### DATA FOR THIS EXERCISE
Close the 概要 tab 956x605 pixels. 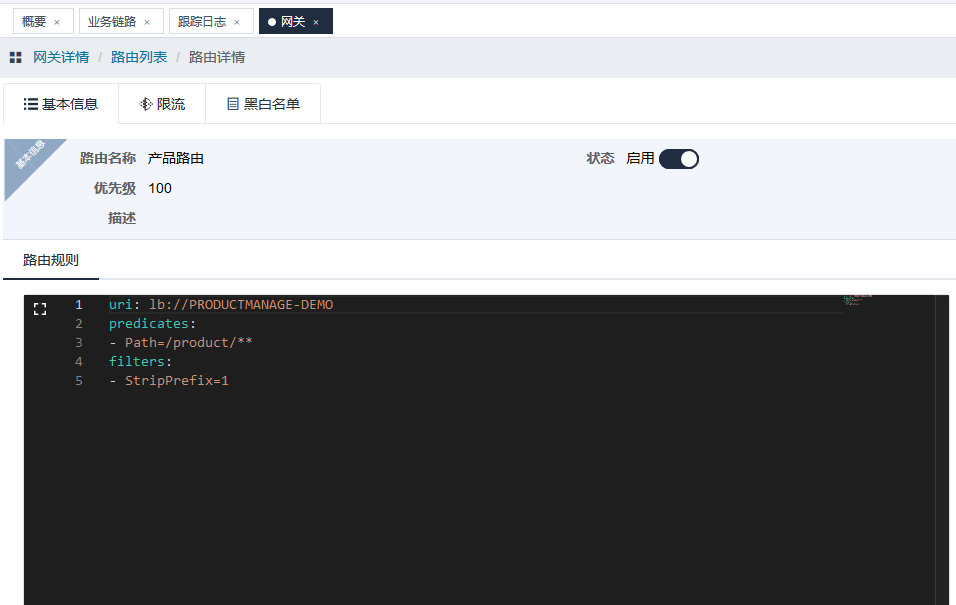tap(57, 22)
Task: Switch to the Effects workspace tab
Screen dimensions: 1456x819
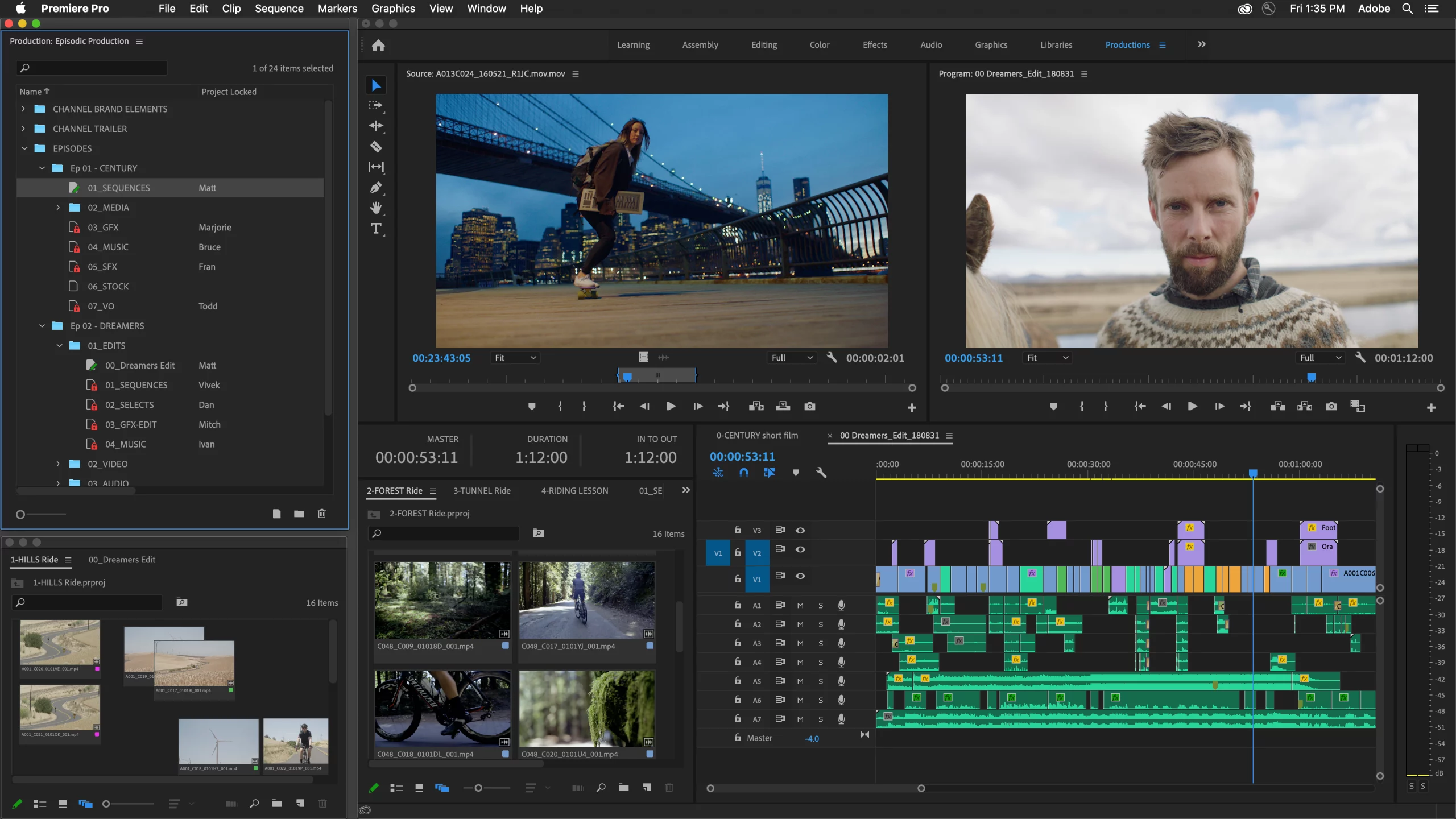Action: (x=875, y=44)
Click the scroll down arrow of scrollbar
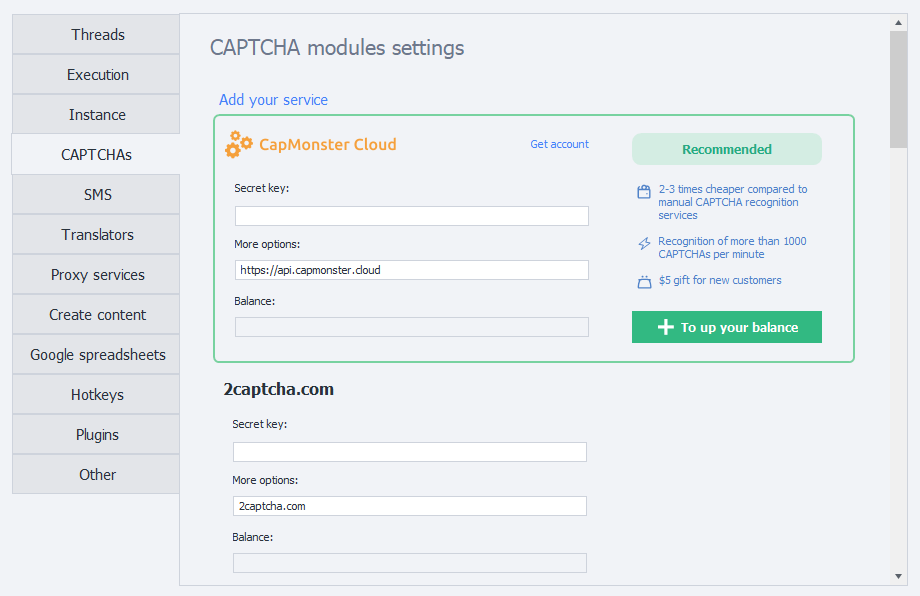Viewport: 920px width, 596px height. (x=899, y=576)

### INSTRUCTIONS FOR THE TASK
Where the line containing "Screen dimensions: 1456x819" appears, begin writing out the lines exactly, and continue through the end of the material above, omitting pictures.

### REPLY
Screen dimensions: 1456x819
Action: (x=875, y=44)
Click the scroll down arrow of scrollbar
Viewport: 920px width, 596px height. (x=899, y=576)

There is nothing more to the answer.